Para paliar el deterioro que venía sufriendo la corona, se decide que la joven Ana, hermana del príncipe Carlos, conceda una larga entrevista a la prensa. La casa real elige, a tal efecto, no al informador con mayor prestigio, ni tampoco al que hubiera tratado siempre a la corona con la máxima consideración, sino precisamente al joven periodista crítico de The Guardian. La justificación que se aduce para fundamentar la elección es que el entrevistador por su postura crítica tendría más credibilidad que cualquier otro al efectuar cualquier valoración de la familia. Al final, gracias a la astucia de la princesa Ana, a quien entrevista el periodista es a la princesa Alicia de Battenberg, madre de Felipe de Edimburgo, cuya sencillez y naturalidad consiguen los fines propagandísticos pretendidos

Fue justamente la elección del entrevistador la que me hizo reflexionar. Y lo primero que me pensé fue la elección no parecía justa, ya que no se escogió al más capaz, ni tampoco al más fiel a la institución, sino al más hostil. Sin embargo, cuando me situé en la óptica del mayor beneficio para la casa real, me pareció acertado optar por el criterio de la credibilidad y de la máxima efectividad de la entrevista. Y ello porque con tal entrevistador se ponía en marcha un mecanismo, no solo desactivador de la tendencia crítica, sino incluso capaz de revertirla y tornarla en favorable.

En una fase ulterior de mis reflexiones, me vino a la cabeza la parábola del hijo pródigo, la cual si he de ser sincero nunca llegó a convencerme del todo. Pero no porque no estuviera de acuerdo con que el padre se alegrase de la vuelta a casa del hijo despilfarrador, cuestión que me parece lógica y que, en consecuencia, no discuto, sino porque se excedió al celebrarlo en claro contraste con la actitud mostrada habitualmente con el otro hijo cumplidor. Y es que una cosa es perdonar, cosa que debe hacerse siempre, y otra distinta festejar exageradamente (ordena sacrificar un novillo cebado) el retorno del pródigo, ignorando la importancia del constante soporte familiar del hijo cumplidor (al que nunca le había permitido sacrificar un cabrito y festejarlo con sus amigos).

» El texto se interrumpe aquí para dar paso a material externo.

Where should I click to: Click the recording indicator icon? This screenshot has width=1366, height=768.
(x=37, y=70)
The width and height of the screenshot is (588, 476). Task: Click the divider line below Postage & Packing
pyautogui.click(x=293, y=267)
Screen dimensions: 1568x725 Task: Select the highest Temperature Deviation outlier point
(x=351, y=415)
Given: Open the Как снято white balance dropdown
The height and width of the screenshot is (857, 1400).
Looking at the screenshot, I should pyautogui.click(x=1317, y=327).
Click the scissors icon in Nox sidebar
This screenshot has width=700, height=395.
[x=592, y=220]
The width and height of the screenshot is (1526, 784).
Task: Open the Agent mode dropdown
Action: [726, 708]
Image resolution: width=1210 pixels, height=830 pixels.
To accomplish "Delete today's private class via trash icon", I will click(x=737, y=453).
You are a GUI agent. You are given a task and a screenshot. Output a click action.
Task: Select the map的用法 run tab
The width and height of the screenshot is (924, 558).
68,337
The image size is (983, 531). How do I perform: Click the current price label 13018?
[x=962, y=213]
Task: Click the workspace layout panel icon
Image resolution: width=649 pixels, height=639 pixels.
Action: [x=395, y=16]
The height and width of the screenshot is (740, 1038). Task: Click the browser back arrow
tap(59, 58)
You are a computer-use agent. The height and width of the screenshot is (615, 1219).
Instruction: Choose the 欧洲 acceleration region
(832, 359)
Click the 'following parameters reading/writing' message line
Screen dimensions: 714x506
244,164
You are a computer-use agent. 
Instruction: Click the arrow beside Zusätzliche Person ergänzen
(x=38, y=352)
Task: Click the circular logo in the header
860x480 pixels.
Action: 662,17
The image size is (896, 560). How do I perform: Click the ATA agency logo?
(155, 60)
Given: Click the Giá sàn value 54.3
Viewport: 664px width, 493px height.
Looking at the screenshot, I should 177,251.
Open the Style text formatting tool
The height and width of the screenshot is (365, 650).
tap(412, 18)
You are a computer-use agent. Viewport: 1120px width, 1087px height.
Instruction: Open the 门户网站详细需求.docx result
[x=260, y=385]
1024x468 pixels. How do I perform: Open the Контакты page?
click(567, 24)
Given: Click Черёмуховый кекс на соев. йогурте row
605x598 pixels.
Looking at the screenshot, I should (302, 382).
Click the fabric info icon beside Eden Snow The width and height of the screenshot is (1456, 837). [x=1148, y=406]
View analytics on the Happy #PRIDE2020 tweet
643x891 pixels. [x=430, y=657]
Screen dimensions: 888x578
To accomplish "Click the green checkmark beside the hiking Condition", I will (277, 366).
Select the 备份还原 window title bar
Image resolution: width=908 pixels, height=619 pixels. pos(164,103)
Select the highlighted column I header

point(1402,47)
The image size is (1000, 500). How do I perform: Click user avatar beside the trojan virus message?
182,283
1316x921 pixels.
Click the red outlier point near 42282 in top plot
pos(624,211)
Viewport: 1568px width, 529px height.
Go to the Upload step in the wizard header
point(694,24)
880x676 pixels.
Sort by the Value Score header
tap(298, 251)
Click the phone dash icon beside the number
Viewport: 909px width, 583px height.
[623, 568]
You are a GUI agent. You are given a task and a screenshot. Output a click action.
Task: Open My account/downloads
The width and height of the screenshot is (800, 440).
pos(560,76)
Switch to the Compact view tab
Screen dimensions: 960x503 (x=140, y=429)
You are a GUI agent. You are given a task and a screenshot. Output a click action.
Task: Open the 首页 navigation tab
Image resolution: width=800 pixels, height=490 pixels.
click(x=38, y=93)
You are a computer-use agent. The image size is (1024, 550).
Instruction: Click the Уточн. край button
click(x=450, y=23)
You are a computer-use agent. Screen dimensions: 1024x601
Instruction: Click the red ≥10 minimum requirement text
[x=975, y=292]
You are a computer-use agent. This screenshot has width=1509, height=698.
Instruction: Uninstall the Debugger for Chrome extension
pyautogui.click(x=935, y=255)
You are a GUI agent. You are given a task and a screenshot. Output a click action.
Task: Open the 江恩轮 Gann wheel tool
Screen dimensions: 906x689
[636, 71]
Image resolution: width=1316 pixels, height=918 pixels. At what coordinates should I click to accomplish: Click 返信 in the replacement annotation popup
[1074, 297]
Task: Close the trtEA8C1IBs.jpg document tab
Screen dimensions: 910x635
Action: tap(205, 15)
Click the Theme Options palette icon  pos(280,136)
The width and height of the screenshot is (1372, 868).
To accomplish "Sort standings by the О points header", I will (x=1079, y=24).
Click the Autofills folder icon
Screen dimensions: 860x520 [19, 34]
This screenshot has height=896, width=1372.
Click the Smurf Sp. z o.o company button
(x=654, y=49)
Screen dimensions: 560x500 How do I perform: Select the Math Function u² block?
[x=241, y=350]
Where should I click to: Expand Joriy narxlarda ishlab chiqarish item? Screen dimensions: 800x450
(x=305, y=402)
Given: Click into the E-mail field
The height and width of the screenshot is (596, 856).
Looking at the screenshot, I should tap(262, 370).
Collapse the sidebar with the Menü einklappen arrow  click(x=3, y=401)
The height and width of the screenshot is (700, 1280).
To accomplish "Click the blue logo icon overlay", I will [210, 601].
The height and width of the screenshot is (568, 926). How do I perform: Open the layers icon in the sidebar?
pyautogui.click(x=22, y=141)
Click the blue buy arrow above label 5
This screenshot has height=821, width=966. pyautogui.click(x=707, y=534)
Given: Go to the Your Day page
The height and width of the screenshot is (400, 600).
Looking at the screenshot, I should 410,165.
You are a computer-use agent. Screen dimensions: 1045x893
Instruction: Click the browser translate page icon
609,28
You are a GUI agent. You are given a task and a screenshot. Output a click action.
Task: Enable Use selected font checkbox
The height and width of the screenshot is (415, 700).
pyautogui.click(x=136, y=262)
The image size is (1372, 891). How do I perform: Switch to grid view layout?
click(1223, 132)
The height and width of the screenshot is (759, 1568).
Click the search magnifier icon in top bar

Más allá de mi particular visión de esta parábola, no tardé en descartar su relación con el favor que recibió en la serie el periodista crítico. La recompensa que recibió éste no fue ni por amor de la familia real británica, ni porque le hubiera perdonado sus críticas, sino únicamente por interés de la familia en obtener la máxima eficacia de la entrevista. Lo cual me llevó a una última reflexión.

En no pocas ocasiones, los poderosos tratan mejor a quienes los censuran que a los más allegados. Y al dispensar ese trato favorable no actúan movidos por la caridad, ni por otra noble razón, sino por su propio interés. Por eso, no son pocas las ocasiones en las que se desata una guerra entre pillos: los adinerados y poderosos tratan de comprar el buen trato de los críticos y estos se entregan lo justo para que lo que es solo una atenuación del espíritu crítico, no su desaparición, siga haciendo necesario el trato favorable que les dispensa el poderoso.